Quant à Pascal Borrell, chef à Banyuls, il expliquait à l'Express fin septembre craindre « plus TripAdvisor que le Michelin, car les avis n'y sont pas forcément vrais, ils peuvent être rédigés par des concurrents, des ex-employés, etc. Ou les critiques peuvent être écrites à chaud. Or, la personne n'a peut-être juste pas compris ce qu'on a voulu transmettre dans l'assiette. ». Et pense qu'il est préférable de ne pas répondre : « De notre côté également, quand on lit un mauvais commentaire, on se doit de ne pas répondre sur le coup. Cela m'est arrivé une fois : j'ai compris mon erreur. Il faut réfléchir, et se demander si le client avait raison. ».

Outre les chefs, qu'en est-il des professionnels, qui se voient concurrencés par tous ces critiques improvisés sur la toile ?

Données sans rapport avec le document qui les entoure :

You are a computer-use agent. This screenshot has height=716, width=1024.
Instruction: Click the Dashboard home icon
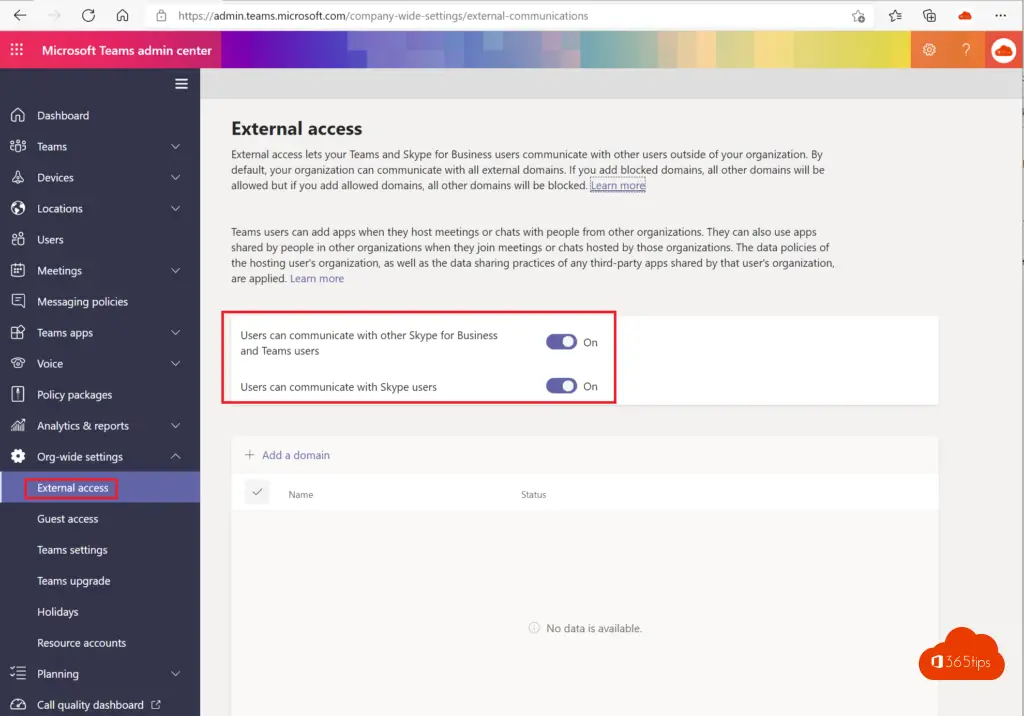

Une concurrence rude pour les critiques pro ?
 

Chroniqueur gastronomique depuis une quarantaine d’année, Gilles Pudlowski évoque chaque jour sur son blog les Pieds dans le Plat ses coups de cœur, coups de gueule, reportages sur les tables et artisans de bouche d'ici et d'ailleurs. Selon lui, « il ne faut pas confondre critique et réaction, lorsque le client réagit il n’est pas critique. Les gens payent, alors que nous c’est notre boulot, le client s’exprime en tant que client, et non pas en tant que critique ». Et ne voit finalement pas le problème à ce que tout le monde puisse donner son avis. « C‘est un forum où tout le monde veut s’exprimer, laissons les gens s’exprimer en disant "ça vaut ce que ça vaut", je peux difficilement en dire du mal. Chacun a le droit de dire ce qu’il veut. » Bien sûr, il existe des dérives, comme ce « troll qui dès que je parle d’un endroit, s'amuse à faire un post pour dire le contraire », raconte Gilles Pudlowski. 


Loin de remplacer les critiques culinaires, les critiques virtuelles restent finalement un énième moyen pour les internautes de s'exprimer. Libre à nous de choisir d'y prêter attention ou non, et surtout de ne pas en faire tout un plat.